Scientific name: Satyrium pruni
Our rarest hairstreak, and typically elusive staying in the tree canopy and spending little time in flight.
The Black Hairstreak is one of our most elusive butterflies. It is found only in thickets of Blackthorn in woodlands on heavy clay soils between Oxford and Peterborough in the East Midlands of England.
Underwings are brown with red edges, a row of black spots, a white streak, and small tails. Upperwings are brown with red edges. White-letter Hairstreak is similar but lacks row of black spots and has more obvious W-shaped streak.
The adults spend nearly all their time in the canopies of trees of dense scrub where they feed on honeydew secreted by aphids. At certain times they make short looping flights in and out of the tree tops with a peak of activity around midday.
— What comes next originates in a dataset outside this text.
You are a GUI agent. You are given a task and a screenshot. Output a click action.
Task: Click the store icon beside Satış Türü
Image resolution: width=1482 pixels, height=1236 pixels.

The adults are easy to confuse with those of the White-letter Hairstreak and Purple Hairstreak which fly at the same time of year, care is needed to confirm identification of the underside marking, which has a row of black spots in the outer orange marking and may have a white 'W'.
The Black Hairstreak declined steadily during the twentieth centure and is now reduced to around 50 sites.
Size and Family
- Family – Hairstreaks
- Small/Medium Sized
- Wing Span Range (male to female) - 37mm
- UK BAP status: Not listed
- Butterfly Conservation priority: High
- European Status: Not threatened
- Protected in Great Britain for sale only
- Regional priority in East Midlands, East of England and South East England regions.
Blackthorn (Prunus spinosa) is almost exclusively used, but occasionally Wild Plum (P. domestica) and other Prunus species are used.
- Countries – England.
- Restricted to a small belt of central England running approximately from Oxford to Peterborough..
- Distribution Trend Since 1970’s = -43%.
Most colonies breed in dense mature stands of Blackthorn growing in sunny, sheltered areas - usually along wood edges, edges of rides and glades or hedgerow thickets. Some smaller colonies occur in shady situations such as canopy gaps in mature woodland, small scrub patches or sheltered hedgerows.